As a matter of fact, according to a recent study, 61% of consumers have no idea what the APR for their car loan is.

The study commissioned by Capital One pointed out that many drivers are probably paying more than necessary. Auto loans can be refinanced saving the consumer money. Another telling statistic from the study showed that 62% of respondents had no idea that they could refinance their auto loan and save money. As a matter of fact I’m in that majority. I never thought to check out the refinancing route on my Mazda MX-5 Miata.

The amount of money you can save via the refinancing path depends on a number of factors including your current credit rating, how much remains on your current loan and the current interest rate vs. the rate of your existing loan.

Let’s look at a thumbnail scenario based on a 5 year $25,000 auto loan taken out one year ago at 9.95%.

If the APR was reduced by 3 percentage points a consumer would save $1,423 over the remaining four years of the loan or about $30 per month simply by refinancing at 6.95 percent APR.
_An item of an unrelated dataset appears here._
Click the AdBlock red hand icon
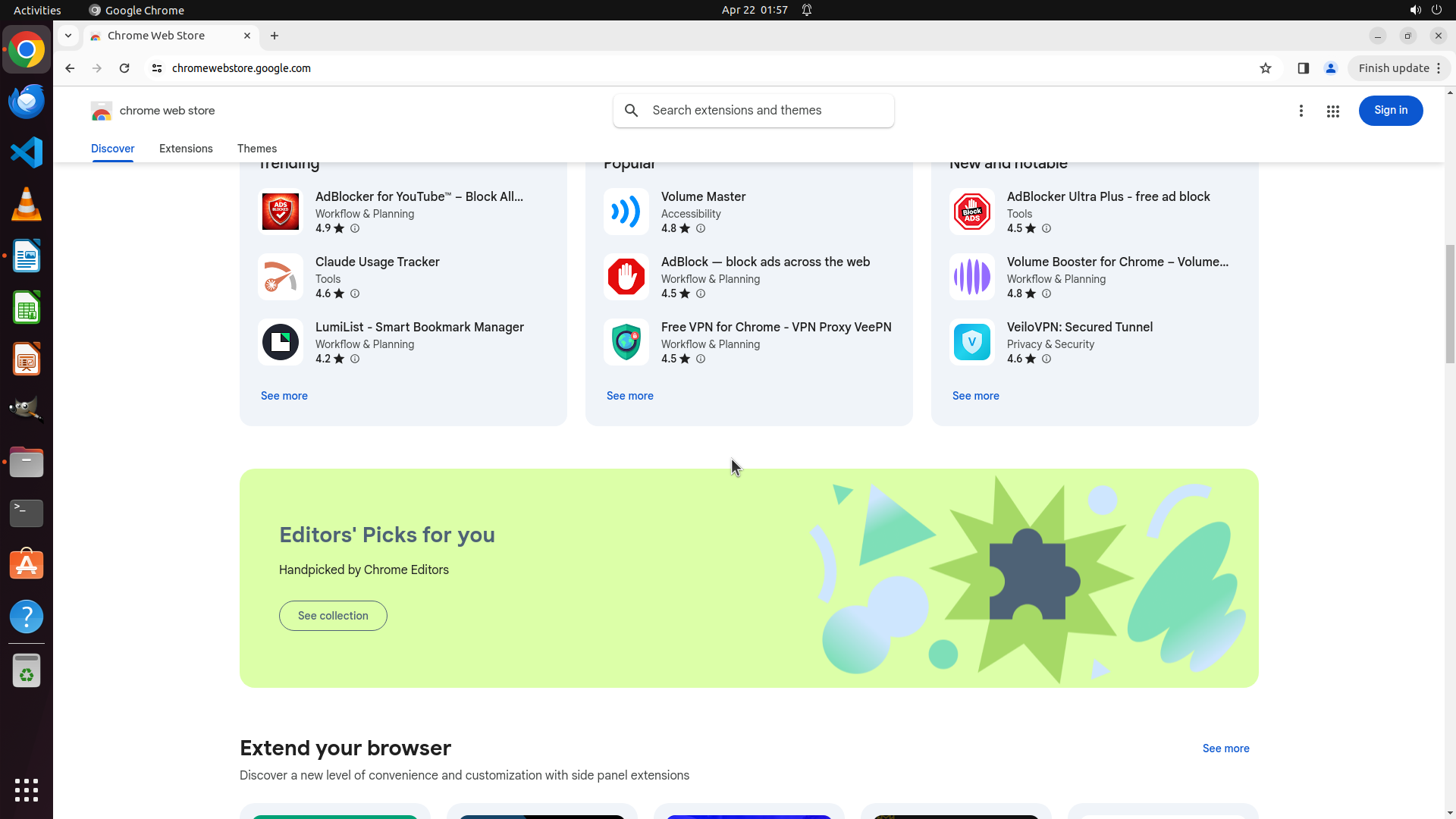This screenshot has height=819, width=1456. [626, 277]
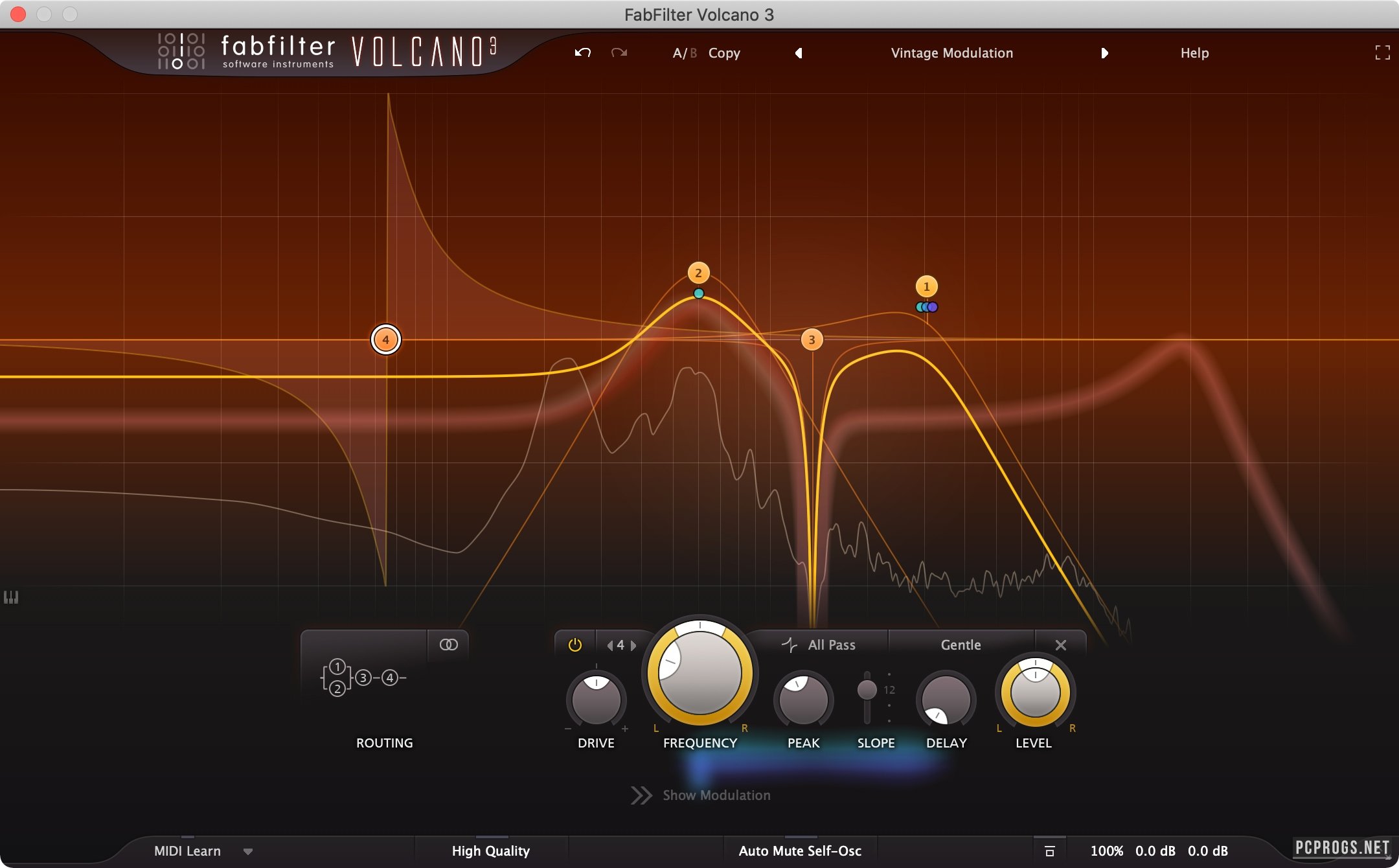Viewport: 1399px width, 868px height.
Task: Remove filter with the X icon
Action: click(1060, 645)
If the APR was reduced by 2 percentage points that same consumer would save $954 over the remaining four years of the loan or about $20 per month by refinancing at 7.95 percent APR.

If the APR was reduced by 1 percentage point that consumer would save $480 over the remaining four years of the loan or about $10 per month by refinancing online at 8.95 percent.

There are some caveats though. Determine if your current auto loan has any penalties for paying off the loan early. This will impact how much you can save from refinancing. And as mentioned, your interest rate will depend on your credit worthiness.